** WRITTEN REQUEST **
Recast every line of the listing as a JSON list of strings, one string per line, dropping any blank lines.

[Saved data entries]
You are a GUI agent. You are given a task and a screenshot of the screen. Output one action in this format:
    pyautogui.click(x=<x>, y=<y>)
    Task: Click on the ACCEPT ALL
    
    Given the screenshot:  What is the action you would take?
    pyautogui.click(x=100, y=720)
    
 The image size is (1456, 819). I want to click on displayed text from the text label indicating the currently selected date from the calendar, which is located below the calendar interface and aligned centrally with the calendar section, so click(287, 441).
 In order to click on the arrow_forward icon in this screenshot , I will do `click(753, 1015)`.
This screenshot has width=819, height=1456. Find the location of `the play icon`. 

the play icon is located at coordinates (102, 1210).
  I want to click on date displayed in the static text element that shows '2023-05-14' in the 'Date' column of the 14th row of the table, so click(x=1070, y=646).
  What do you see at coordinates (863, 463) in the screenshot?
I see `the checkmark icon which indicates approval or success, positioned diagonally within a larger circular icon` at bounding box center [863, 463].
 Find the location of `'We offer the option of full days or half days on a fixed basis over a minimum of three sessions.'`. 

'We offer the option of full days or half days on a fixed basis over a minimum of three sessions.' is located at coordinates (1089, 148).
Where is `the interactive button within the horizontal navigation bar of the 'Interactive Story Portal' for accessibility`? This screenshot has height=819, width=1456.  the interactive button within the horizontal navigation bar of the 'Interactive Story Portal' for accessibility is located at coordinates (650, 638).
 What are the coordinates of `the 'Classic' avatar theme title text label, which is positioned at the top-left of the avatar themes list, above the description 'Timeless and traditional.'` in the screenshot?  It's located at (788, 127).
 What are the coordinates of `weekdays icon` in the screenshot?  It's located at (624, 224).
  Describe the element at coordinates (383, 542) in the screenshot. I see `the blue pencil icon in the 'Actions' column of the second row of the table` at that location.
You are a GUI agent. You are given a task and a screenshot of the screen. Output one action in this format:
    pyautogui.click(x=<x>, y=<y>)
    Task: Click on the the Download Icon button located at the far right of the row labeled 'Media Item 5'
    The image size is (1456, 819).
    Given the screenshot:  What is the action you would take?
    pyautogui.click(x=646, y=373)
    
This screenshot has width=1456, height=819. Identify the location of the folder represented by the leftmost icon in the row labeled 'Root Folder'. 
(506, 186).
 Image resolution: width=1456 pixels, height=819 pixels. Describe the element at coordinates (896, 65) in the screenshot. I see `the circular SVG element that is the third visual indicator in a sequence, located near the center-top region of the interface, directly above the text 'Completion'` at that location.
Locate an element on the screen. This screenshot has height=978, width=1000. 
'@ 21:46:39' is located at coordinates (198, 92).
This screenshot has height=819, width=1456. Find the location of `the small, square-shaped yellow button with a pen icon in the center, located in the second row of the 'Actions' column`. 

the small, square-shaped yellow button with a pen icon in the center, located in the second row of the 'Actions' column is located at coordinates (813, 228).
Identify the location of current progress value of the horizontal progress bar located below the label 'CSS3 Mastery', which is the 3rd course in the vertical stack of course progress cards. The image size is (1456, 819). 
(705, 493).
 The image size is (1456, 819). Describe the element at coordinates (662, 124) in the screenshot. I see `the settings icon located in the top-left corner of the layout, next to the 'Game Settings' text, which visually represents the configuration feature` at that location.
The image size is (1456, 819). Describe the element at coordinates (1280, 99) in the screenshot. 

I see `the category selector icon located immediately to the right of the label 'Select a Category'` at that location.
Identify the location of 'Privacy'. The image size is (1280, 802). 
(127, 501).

** TASK OUTPUT **
[
  "You are a GUI agent. You are given a task and a screenshot of the screen. Output one action in this format:",
  "    pyautogui.click(x=<x>, y=<y>)",
  "    Task: Click on the ACCEPT ALL",
  "    Given the screenshot:  What is the action you would take?",
  "    pyautogui.click(x=100, y=720)",
  " The image size is (1456, 819). I want to click on displayed text from the text label indicating the currently selected date from the calendar, which is located below the calendar interface and aligned centrally with the calendar section, so click(287, 441).",
  " In order to click on the arrow_forward icon in this screenshot , I will do `click(753, 1015)`.",
  "This screenshot has width=819, height=1456. Find the location of `the play icon`. ",
  "the play icon is located at coordinates (102, 1210).",
  "  I want to click on date displayed in the static text element that shows '2023-05-14' in the 'Date' column of the 14th row of the table, so click(x=1070, y=646).",
  "  What do you see at coordinates (863, 463) in the screenshot?",
  "I see `the checkmark icon which indicates approval or success, positioned diagonally within a larger circular icon` at bounding box center [863, 463].",
  " Find the location of `'We offer the option of full days or half days on a fixed basis over a minimum of three sessions.'`. ",
  "'We offer the option of full days or half days on a fixed basis over a minimum of three sessions.' is located at coordinates (1089, 148).",
  "Where is `the interactive button within the horizontal navigation bar of the 'Interactive Story Portal' for accessibility`? This screenshot has height=819, width=1456.  the interactive button within the horizontal navigation bar of the 'Interactive Story Portal' for accessibility is located at coordinates (650, 638).",
  " What are the coordinates of `the 'Classic' avatar theme title text label, which is positioned at the top-left of the avatar themes list, above the description 'Timeless and traditional.'` in the screenshot?  It's located at (788, 127).",
  " What are the coordinates of `weekdays icon` in the screenshot?  It's located at (624, 224).",
  "  Describe the element at coordinates (383, 542) in the screenshot. I see `the blue pencil icon in the 'Actions' column of the second row of the table` at that location.",
  "You are a GUI agent. You are given a task and a screenshot of the screen. Output one action in this format:",
  "    pyautogui.click(x=<x>, y=<y>)",
  "    Task: Click on the the Download Icon button located at the far right of the row labeled 'Media Item 5'",
  "    The image size is (1456, 819).",
  "    Given the screenshot:  What is the action you would take?",
  "    pyautogui.click(x=646, y=373)",
  "This screenshot has width=1456, height=819. Identify the location of the folder represented by the leftmost icon in the row labeled 'Root Folder'. ",
  "(506, 186).",
  " Image resolution: width=1456 pixels, height=819 pixels. Describe the element at coordinates (896, 65) in the screenshot. I see `the circular SVG element that is the third visual indicator in a sequence, located near the center-top region of the interface, directly above the text 'Completion'` at that location.",
  "Locate an element on the screen. This screenshot has height=978, width=1000. ",
  "'@ 21:46:39' is located at coordinates (198, 92).",
  "This screenshot has height=819, width=1456. Find the location of `the small, square-shaped yellow button with a pen icon in the center, located in the second row of the 'Actions' column`. ",
  "the small, square-shaped yellow button with a pen icon in the center, located in the second row of the 'Actions' column is located at coordinates (813, 228).",
  "Identify the location of current progress value of the horizontal progress bar located below the label 'CSS3 Mastery', which is the 3rd course in the vertical stack of course progress cards. The image size is (1456, 819). ",
  "(705, 493).",
  " The image size is (1456, 819). Describe the element at coordinates (662, 124) in the screenshot. I see `the settings icon located in the top-left corner of the layout, next to the 'Game Settings' text, which visually represents the configuration feature` at that location.",
  "The image size is (1456, 819). Describe the element at coordinates (1280, 99) in the screenshot. ",
  "I see `the category selector icon located immediately to the right of the label 'Select a Category'` at that location.",
  "Identify the location of 'Privacy'. The image size is (1280, 802). ",
  "(127, 501)."
]